Bütün bu çabalar toplumsal yapı içinde, bizden önce belirli kalıplarla birtakım kurum ve kuruluşlar aracılığıyla hazır bilgiler olarak öğretilir. Okullar, kreşler, kurslar, meslek birlikleri, loncalar, iş yerleri, çevre, kitle iletişim organları, kitap ve dergiler kişinin o toplumsal yapı içinde belirlenen kalıplar çerçevesinde yaşayışını sürdürmesine yardımcı olurlar. Böylece o kişi, toplumsal yapının bir parçası durumuna gelecektir. Sonuçta kültür kavramı kişinin ihtiyacını hissettiği bütün ögelerin, öğrendiği ve kendisine aktarılan bütün bilgilerin, bunlarla bağlantılı düşüncelerinin, uygulamalarla ortaya koyduğu alışkanlıklarının, becerilerinin, ahlak anlayışının, toplumda uyum sağladığı değerlerin, bunlarla ilişkilendirdiği tutum ve davranışlarının, çevresindeki malzemeyi, araç-gereci kullanarak geliştirdiği maddi ürünlerin özelliklerinin bir araya gelmesinden oluş maktadır. Bunların her birinin veya bir bölümünün belirlenmiş kalıplar içinde bulunduğunu da göz ardı etmemek gerekiyor.
Öyleyse bu kalıplar nasıl oluşmakta, nerelerde kalıp yargılar durumuna gelmektedir vb. soruların da cevabının verilmesi, üzerinde durmamız gereken bir noktadır.

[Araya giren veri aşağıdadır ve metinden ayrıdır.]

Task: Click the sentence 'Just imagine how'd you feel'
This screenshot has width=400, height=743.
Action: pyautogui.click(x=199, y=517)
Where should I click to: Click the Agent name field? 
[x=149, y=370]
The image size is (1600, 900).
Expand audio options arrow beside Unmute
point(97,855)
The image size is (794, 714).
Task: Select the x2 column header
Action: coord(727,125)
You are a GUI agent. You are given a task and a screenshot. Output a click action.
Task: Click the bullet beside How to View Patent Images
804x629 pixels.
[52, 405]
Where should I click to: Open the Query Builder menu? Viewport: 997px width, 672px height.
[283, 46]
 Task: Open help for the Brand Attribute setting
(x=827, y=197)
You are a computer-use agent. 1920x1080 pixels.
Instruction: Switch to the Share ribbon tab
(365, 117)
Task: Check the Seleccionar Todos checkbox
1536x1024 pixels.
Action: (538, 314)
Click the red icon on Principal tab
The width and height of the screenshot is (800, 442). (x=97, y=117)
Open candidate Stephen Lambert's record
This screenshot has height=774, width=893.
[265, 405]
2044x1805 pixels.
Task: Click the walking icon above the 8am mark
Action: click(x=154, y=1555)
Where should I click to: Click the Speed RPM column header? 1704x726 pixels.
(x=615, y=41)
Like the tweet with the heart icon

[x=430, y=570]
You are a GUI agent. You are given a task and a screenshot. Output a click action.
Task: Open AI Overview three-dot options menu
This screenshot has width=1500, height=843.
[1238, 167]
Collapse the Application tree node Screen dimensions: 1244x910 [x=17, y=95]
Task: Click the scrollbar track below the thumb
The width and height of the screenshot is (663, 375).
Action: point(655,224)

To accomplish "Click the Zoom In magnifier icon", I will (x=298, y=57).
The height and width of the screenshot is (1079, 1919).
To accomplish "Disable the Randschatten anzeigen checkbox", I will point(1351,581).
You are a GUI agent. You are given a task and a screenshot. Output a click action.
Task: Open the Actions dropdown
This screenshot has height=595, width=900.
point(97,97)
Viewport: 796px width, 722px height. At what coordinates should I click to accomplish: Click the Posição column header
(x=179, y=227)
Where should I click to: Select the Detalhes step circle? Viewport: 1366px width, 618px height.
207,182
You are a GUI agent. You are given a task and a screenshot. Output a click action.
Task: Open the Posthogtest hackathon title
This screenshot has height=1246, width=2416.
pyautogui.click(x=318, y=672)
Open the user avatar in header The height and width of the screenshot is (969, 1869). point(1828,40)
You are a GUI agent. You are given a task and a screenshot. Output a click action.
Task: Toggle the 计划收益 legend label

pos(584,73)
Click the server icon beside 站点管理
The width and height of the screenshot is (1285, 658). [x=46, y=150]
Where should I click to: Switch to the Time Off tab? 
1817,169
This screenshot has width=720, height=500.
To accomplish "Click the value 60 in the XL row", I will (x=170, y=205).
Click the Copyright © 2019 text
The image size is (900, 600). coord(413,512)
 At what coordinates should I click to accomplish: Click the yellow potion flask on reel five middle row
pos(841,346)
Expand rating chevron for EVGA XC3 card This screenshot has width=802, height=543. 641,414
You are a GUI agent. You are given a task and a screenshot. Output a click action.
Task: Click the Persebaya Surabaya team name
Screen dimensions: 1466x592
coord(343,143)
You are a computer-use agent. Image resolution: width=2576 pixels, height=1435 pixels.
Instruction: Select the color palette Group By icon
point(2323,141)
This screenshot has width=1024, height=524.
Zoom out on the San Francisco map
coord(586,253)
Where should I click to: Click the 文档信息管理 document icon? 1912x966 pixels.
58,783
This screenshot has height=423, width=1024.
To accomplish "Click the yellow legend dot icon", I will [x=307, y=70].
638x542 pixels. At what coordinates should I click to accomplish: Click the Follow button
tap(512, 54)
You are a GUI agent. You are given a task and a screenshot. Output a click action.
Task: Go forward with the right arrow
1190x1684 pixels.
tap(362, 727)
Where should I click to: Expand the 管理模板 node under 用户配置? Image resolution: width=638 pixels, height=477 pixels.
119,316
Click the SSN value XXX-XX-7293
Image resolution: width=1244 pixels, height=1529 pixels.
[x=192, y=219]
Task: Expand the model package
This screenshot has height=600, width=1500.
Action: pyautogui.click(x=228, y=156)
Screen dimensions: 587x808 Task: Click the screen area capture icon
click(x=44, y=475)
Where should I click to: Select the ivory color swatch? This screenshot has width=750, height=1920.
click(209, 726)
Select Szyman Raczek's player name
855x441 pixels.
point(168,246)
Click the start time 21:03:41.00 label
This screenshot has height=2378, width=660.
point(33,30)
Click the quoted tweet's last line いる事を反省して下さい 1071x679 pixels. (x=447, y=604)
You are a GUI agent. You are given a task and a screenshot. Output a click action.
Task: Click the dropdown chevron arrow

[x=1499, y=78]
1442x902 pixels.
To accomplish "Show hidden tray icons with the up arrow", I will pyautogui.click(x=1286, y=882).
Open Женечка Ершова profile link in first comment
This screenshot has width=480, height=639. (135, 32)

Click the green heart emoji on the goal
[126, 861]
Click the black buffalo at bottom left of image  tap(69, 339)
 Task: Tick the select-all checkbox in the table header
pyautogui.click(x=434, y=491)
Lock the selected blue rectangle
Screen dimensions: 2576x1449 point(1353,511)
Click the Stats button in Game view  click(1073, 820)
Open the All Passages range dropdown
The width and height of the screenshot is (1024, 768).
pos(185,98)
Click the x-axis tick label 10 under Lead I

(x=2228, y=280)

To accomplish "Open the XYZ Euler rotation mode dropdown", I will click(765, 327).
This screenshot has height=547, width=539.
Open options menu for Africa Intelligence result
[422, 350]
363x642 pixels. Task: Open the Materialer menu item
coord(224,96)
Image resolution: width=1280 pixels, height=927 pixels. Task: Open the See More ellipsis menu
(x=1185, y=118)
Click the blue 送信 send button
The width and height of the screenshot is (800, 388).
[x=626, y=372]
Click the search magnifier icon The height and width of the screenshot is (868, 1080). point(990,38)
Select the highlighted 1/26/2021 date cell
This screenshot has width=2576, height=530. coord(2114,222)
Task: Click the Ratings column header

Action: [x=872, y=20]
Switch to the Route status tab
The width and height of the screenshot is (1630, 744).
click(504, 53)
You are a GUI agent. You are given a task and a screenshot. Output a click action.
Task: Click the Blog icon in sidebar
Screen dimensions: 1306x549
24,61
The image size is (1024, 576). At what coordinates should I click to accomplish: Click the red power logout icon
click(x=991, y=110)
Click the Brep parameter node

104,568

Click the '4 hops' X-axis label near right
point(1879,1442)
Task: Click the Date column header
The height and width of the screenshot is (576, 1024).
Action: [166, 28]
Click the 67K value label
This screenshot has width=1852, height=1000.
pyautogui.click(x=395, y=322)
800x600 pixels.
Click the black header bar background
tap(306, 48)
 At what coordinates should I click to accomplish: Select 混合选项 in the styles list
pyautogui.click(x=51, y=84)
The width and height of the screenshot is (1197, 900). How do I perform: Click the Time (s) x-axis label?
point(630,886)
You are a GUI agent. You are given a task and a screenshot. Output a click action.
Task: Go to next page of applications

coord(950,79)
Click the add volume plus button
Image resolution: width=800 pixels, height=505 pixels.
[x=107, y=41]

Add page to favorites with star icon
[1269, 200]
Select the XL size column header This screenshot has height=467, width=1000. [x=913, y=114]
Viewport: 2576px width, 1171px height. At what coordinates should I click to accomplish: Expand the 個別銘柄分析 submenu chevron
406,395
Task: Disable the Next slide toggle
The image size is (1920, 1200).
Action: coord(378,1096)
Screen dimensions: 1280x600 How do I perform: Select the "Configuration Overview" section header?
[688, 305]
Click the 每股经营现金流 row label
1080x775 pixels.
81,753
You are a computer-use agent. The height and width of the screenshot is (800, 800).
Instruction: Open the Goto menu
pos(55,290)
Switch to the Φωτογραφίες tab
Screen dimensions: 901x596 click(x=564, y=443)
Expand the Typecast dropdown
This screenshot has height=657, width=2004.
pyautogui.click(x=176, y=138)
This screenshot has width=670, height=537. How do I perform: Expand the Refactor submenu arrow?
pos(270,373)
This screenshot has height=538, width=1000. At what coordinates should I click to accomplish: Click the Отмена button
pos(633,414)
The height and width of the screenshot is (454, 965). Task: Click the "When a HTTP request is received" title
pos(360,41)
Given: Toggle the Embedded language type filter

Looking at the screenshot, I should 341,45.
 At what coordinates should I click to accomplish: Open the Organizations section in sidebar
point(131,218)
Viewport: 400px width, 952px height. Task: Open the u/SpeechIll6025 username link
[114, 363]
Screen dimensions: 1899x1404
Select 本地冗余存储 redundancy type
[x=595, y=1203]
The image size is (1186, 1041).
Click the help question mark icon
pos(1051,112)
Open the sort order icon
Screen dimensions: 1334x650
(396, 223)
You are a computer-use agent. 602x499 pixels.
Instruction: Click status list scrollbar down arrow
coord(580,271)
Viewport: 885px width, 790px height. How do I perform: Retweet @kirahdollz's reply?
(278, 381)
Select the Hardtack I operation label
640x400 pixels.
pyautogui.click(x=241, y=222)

Toplum içinde farklı roller oynayan kişi veya kişilerin oluşturduğu gruplar, kurum ve kuruluşlar kültür ögelerinin aktarılmasında birtakım roller üstlenirler. Bu kültür ögelerinin o toplumdaki insanlar tarafından topluca benimsenip kabul edilmesini, bu kabulden sonra uygulanıp uygulanmadığını, uyumsuzlukların nerede, nasıl ve niçin ortaya çıktığını, tutum ve davranışların gerçek ihtiyaçlara cevap verip vermediğini belirleyen kurum ve kuruluşlar, birtakım yaptırım gücü olan kalıplar, normlar oluştururlar. Toplumsal yapı içinde kişilerin duygu ve düşünceleriyle, tutum ve davranışlarıyla, değer yargılarıyla bu kalıplara uyması demek, kişinin o toplumun uyumlu bir üyesi olması anlamına gelir.